A team led by Joel B. Alderete and Verónica A. Jiménez from Universidad de Talca and Universidad Andres Bello, Chile, respectively, publishing in Bioconjugate Chemistry, recognized that PAMAM dendrimers could provide an ideal scaffold for such targeting peptides. These branched polymers offer precise control over surface chemistry, established drug encapsulation properties, and proven biocompatibility when their charged surface amines are partially neutralized. However, acetylation that reduces toxicity also impairs cell penetration. The researchers reasoned that combining an E-selectin-targeting peptide with the cell-penetrating peptide pTAT on the same dendrimer could solve both problems: E-selectin recognition would direct the carrier to tumor vasculature, while pTAT would facilitate uptake once the carrier arrived.
Fourth-generation PAMAM dendrimers were acetylated to approximately 50% surface coverage, then sequentially conjugated with pTAT and either CIELLQAR or CIELFQAR using a maleimide linker that couples to the peptides' N-terminal cysteines. NMR analysis confirmed attachment of 3–4 pTAT units and 2–3 E-selectin-targeting peptides per dendrimer. Both dual-peptide conjugates showed excellent safety profiles, maintaining greater than 80% cell viability across concentrations up to 10 μM in both endothelial and glioblastoma cell models after 24 and 48 hours of exposure.
The critical test came in endothelial cells activated with tumor necrosis factor-alpha to overexpress E-selectin, mimicking tumor vasculature conditions. After 12 hours of incubation, both conjugates entered activated cells, but their behavior diverged strikingly. The CIELFQAR-based conjugate showed marked preference for E-selectin-overexpressing cells compared to non-activated controls, exactly as designed. When cells were pre-treated with an anti-E-selectin antibody to block the receptor, uptake of the CIELFQAR conjugate was abolished, confirming E-selectin-mediated internalization. The CIELLQAR conjugate, by contrast, entered cells regardless of E-selectin status or antibody blocking, suggesting that its weaker receptor affinity allowed pTAT-mediated uptake to dominate. The 2-fold difference in binding affinity between the peptides, 16 μM for CIELFQAR versus 35 μM for CIELLQAR, apparently tips the balance between targeted and non-specific internalization.

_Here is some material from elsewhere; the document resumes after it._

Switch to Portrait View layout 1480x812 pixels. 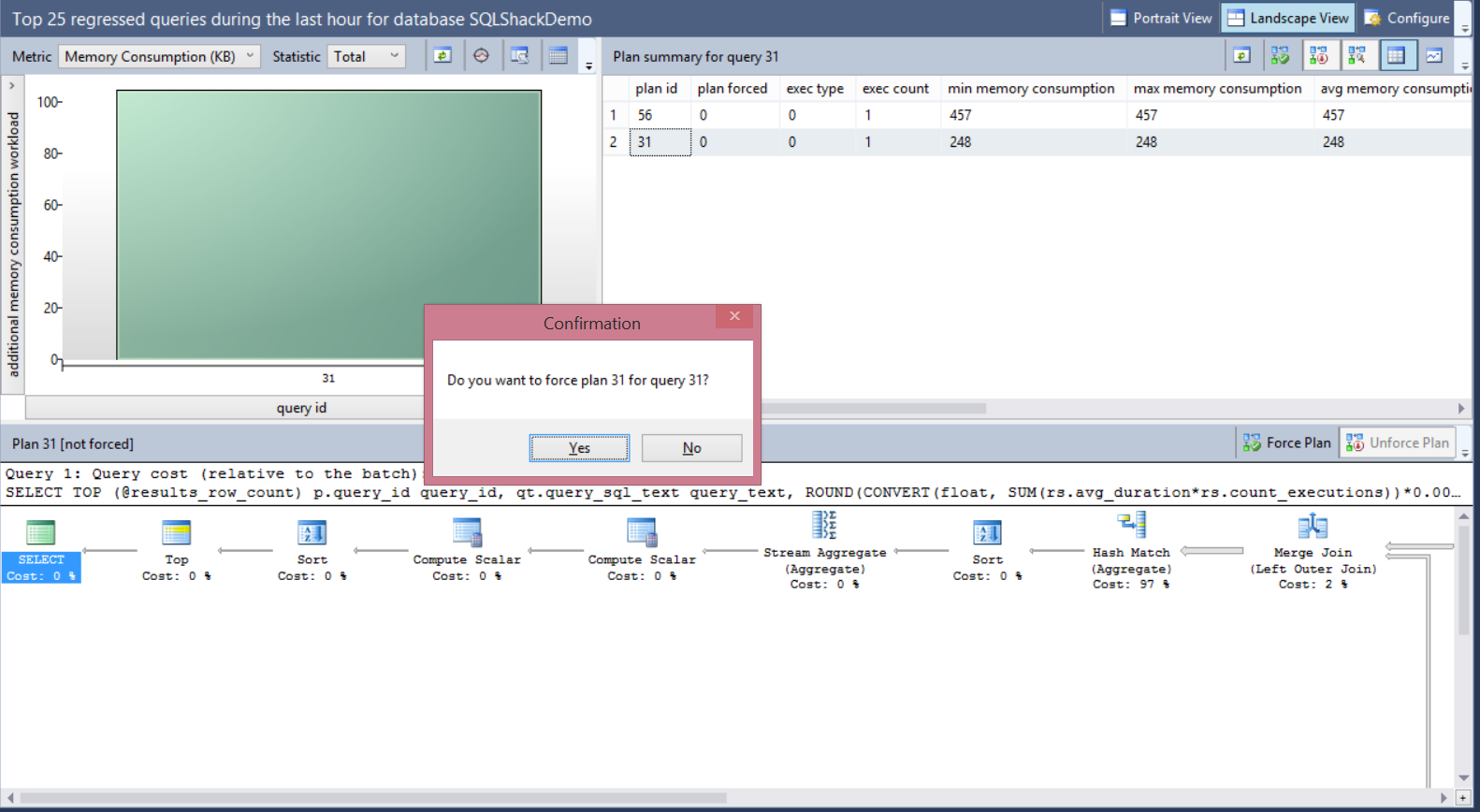[x=1160, y=18]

The superior CIELFQAR conjugate also penetrated T98G glioblastoma cells, demonstrating that pTAT retains its cell-penetrating function in the dual-peptide format. Preliminary drug delivery experiments showed the conjugate could encapsulate doxorubicin and deliver it effectively: at 10 μM conjugate concentration, cell viability dropped to 60% after 24 hours and below 5% after 48 hours, matching the death control. The delayed cytotoxicity aligns with the observed 12-hour internalization requirement, suggesting the conjugate must first enter cells before releasing its cargo. By combining E-selectin targeting for vascular specificity with pTAT for cellular penetration, this dual-peptide dendrimer platform offers a promising architecture for tumor-directed drug delivery that exploits the distinctive molecular signature of pathological blood vessels.